Opinion

The one part of the charity vs. social welfare argument that everyone ignores

It's called the status quo bias — and it's crucial to understanding our policy debates

Mike Konczal has a wonderful article about "the voluntarism fantasy" in the latest issue of Democracy. Konczal takes on the claim that private charity once served the functions that social insurance programs now do, showing that there has never been a time since at least the Civil War in which the state was not engaged in significant social insurance provisions, and that charities, both in the past and present, become quickly overwhelmed during times of acute need. He concludes that charity cannot adequately replace social insurance, despite some conservative claims to the contrary.

Now, very few people publicly argue that our well-established social insurance schemes (think Social Security) should be uprooted in favor of charity. Hardly anybody claims that repealing Medicare would lead to a surplus of elderly health care charities. Fewer still come into the arena of public discourse claiming that cutting disability benefits would lead to an adequate network of disability mutual aid clubs.

Few argue these positions because once we have created institutions to ensure vulnerable populations are provided for, it becomes extremely difficult to explain why we should eradicate them. If you believe, as most claim to, that the aged and infirm should not die hungry on the streets, why exactly would you want to take their existing public benefits from them, give the money to other people instead, and then hope that those other people give it right back to the aged and infirm through charity? Even if it did somehow work out as planned, it would be a whole bunch of work to arrive at the same outcome.

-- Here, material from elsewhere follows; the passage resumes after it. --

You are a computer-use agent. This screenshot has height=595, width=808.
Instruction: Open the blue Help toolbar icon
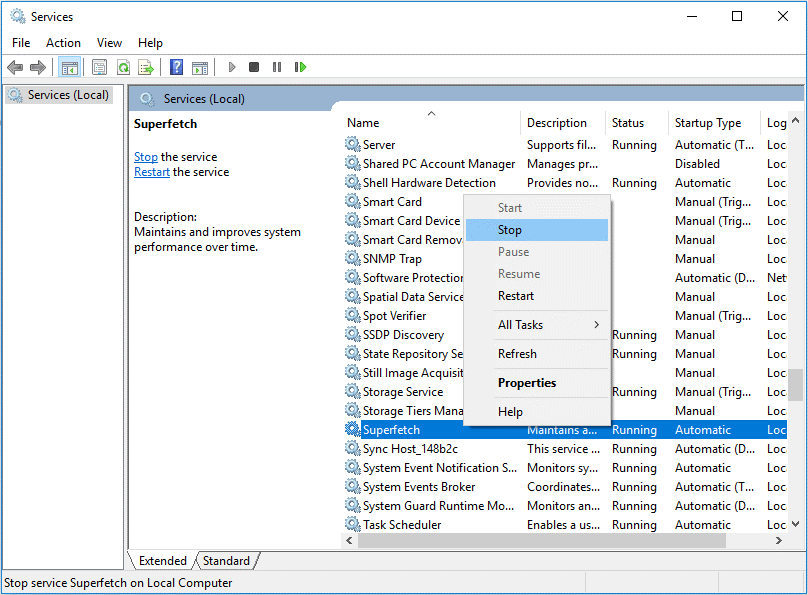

All of this is to say that when people think about these kinds of policies, they tend to do so through a status quo bias. When our existing institutions already neglect the sick, the aged, or the poor, it's easy to say that such things should just be handled with charity. But when our existing institutions do not neglect these populations, it is nearly impossible to say that we should install reforms that cause these people to be neglected, thereby creating social problems that charity can solve. Our views turn based on what our status quo institutions look like. It may be irrational, but this is a powerful feature of real-world policy discourse.

Consider how this plays out in the debate over providing insurance against childhood poverty, something the U.S. is woefully bad at. For this example, it is useful to compare the U.S. to a country that does a great deal in this regard, Finland.

In Finland, the overall pre-tax, pre-transfer (pre-T&T) poverty rate was around 32 percent in 2010. But its post-tax, post-transfer (post-T&T) poverty rate was around 7 percent, a full 25 points lower. In the U.S., the pre-T&T poverty rate was actually lower than Finland's and stood around 28 percent. But due to our puny anti-poverty efforts, taxes and transfers only brought the U.S. rate down to 17 percent.

Because of Finland's robust transfer programs, Finnish childhood poverty stands among the lowest in the developed world, at 4 percent, while childhood poverty in the U.S. is among the highest at 21 percent.

Now try to imagine how the charity argument for solving childhood poverty would work within these two societies.

In the U.S., advocates of using charity might argue that we don't need more taxes and transfers and government programs. They would surely agree that a 21 percent childhood poverty rate is way too high, but that government handouts aren't the appropriate solution. We should ramp up charitable giving. That way, poor families with children can get extra food, clothing, and income from civic aid organizations. In a vacuum, it doesn't sound totally unreasonable.

In Finland, however, advocates of using charity instead of transfer programs would have to say something quite different. They would have to argue that sure, a 4 percent childhood poverty rate is really quite good, but that the way it's being achieved is all wrong. The better solution, they would argue, would be to ditch the transfer programs and then try to organize people to give money to charities to pull those children we just put into poverty back out of it.

Although the hypothetical American and Finnish charity advocates are basically arguing for the exact same poverty-fighting approach, the Finnish camp sounds crazy and cruel, and the Americans do not, because of the status quo bias.

There is one last compelling lesson here: All advocates of governmental solutions have to do is get enough support to push their policies across once. Then when that new status quo is established, the pro-charity argument for rolling back these entitlements appears utterly crazed — which it is.